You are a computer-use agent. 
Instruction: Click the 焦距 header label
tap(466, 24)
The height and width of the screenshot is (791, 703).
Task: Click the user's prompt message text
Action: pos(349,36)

### Given task
Reproduce the material above line for line, keeping every character unchanged.

### The answer
You are a computer-use agent. 
Instruction: Click the 焦距 header label
tap(466, 24)
The height and width of the screenshot is (791, 703).
Task: Click the user's prompt message text
Action: pos(349,36)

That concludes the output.